(Stored items)

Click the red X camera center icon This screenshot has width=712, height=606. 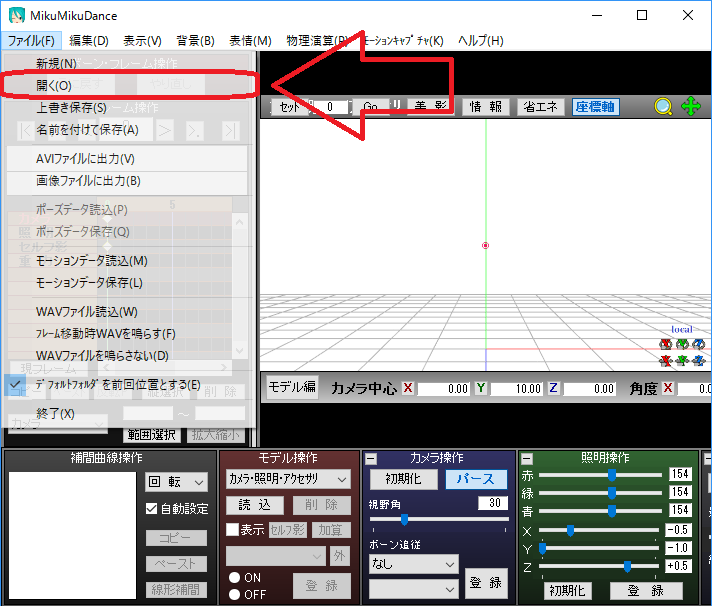(x=408, y=388)
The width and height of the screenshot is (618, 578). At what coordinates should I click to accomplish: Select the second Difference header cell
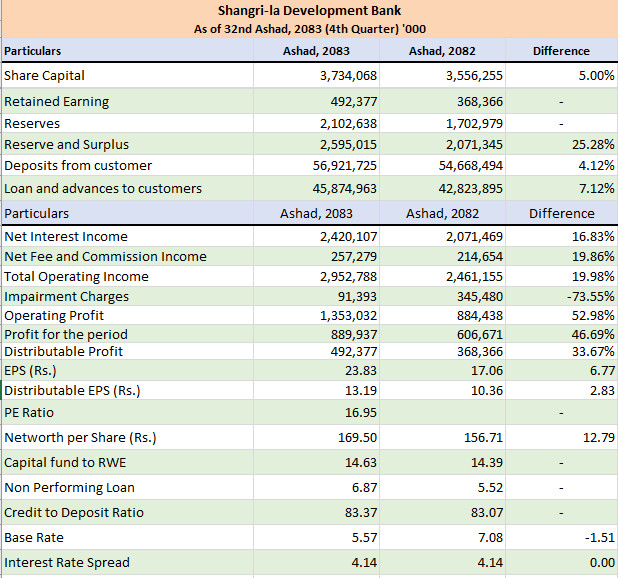coord(561,214)
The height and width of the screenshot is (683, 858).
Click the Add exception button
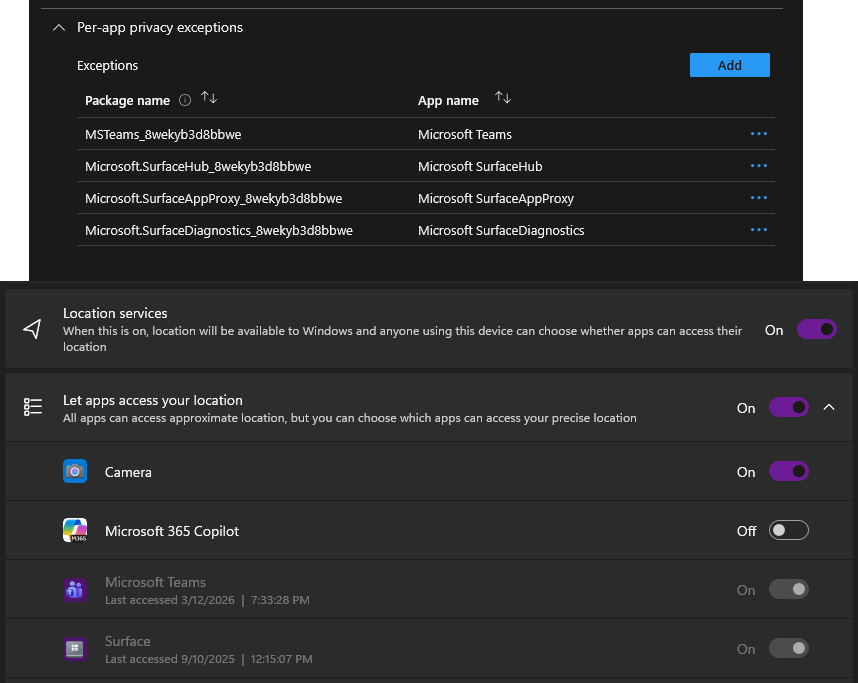tap(729, 65)
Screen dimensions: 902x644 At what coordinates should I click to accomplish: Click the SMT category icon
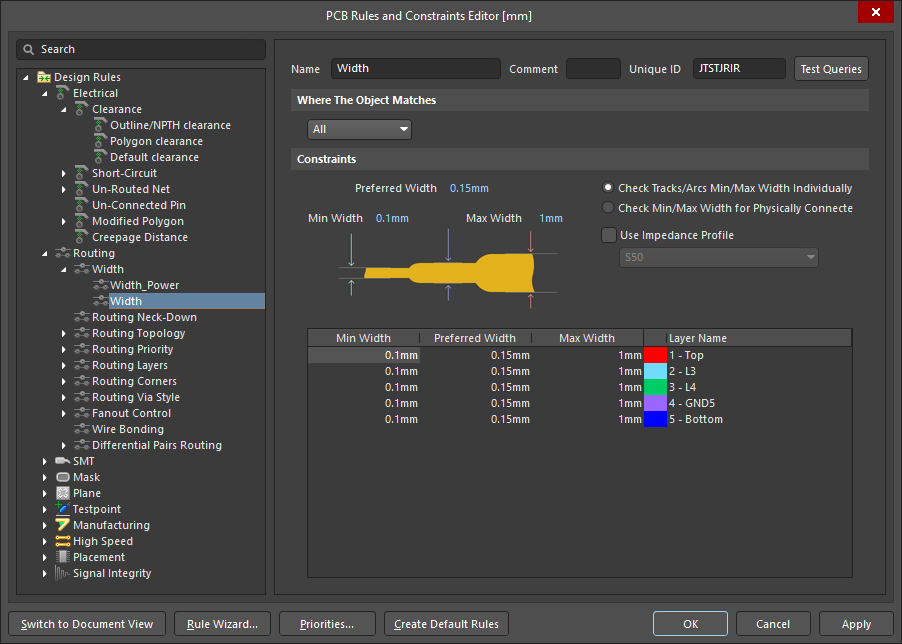[x=63, y=461]
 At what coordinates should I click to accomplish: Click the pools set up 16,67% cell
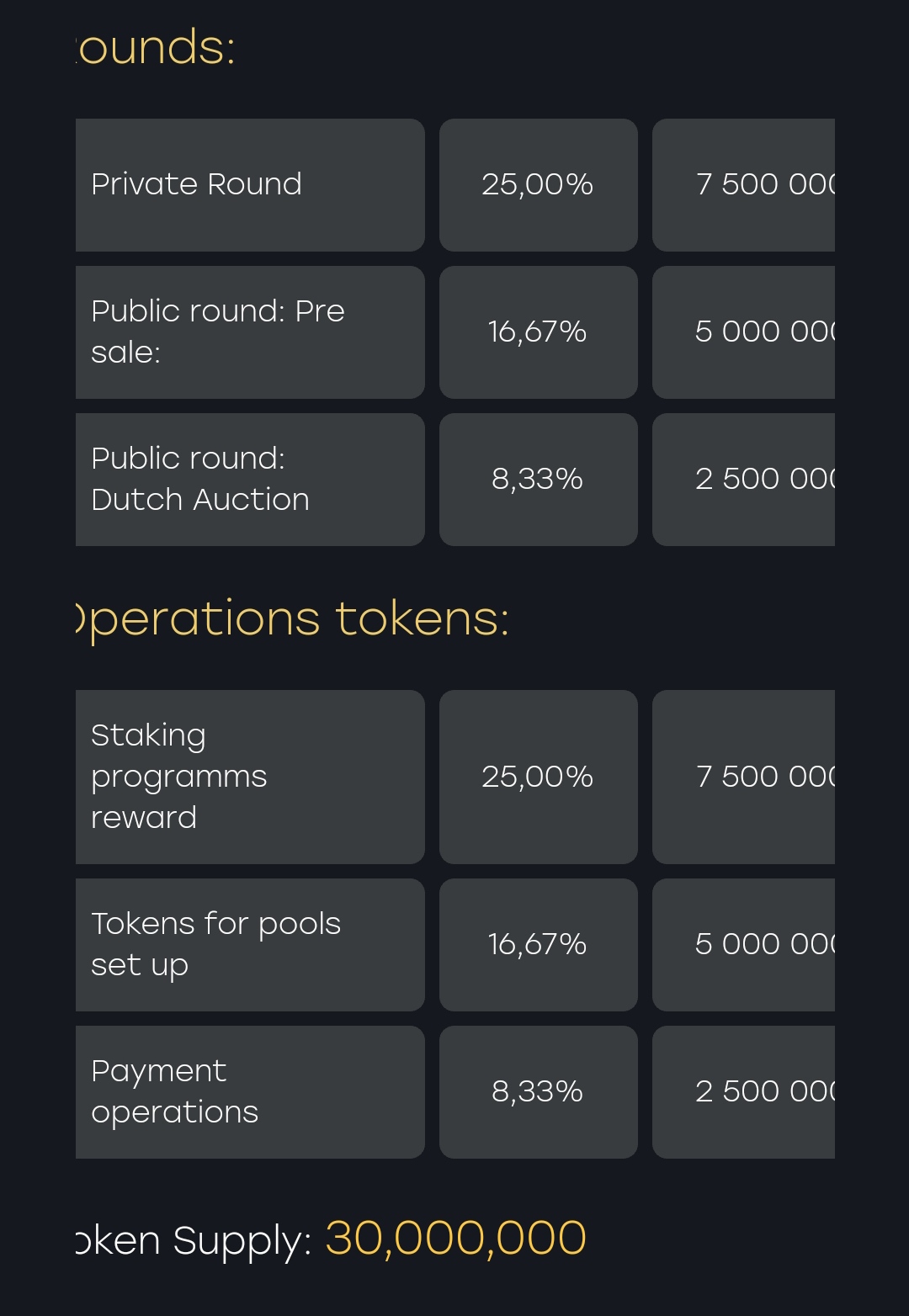point(539,945)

(Task item) Make an exact copy of the lines of the records from the line containing "Click the Add exception button" through the final line, both ends included, but not of the pictures.

(Worked solution)
Click the Add exception button
tap(729, 65)
Screen dimensions: 902x644 At what coordinates should I click to accomplish: Click the SMT category icon
[x=63, y=461]
 At what coordinates should I click to accomplish: Click the pools set up 16,67% cell
point(539,945)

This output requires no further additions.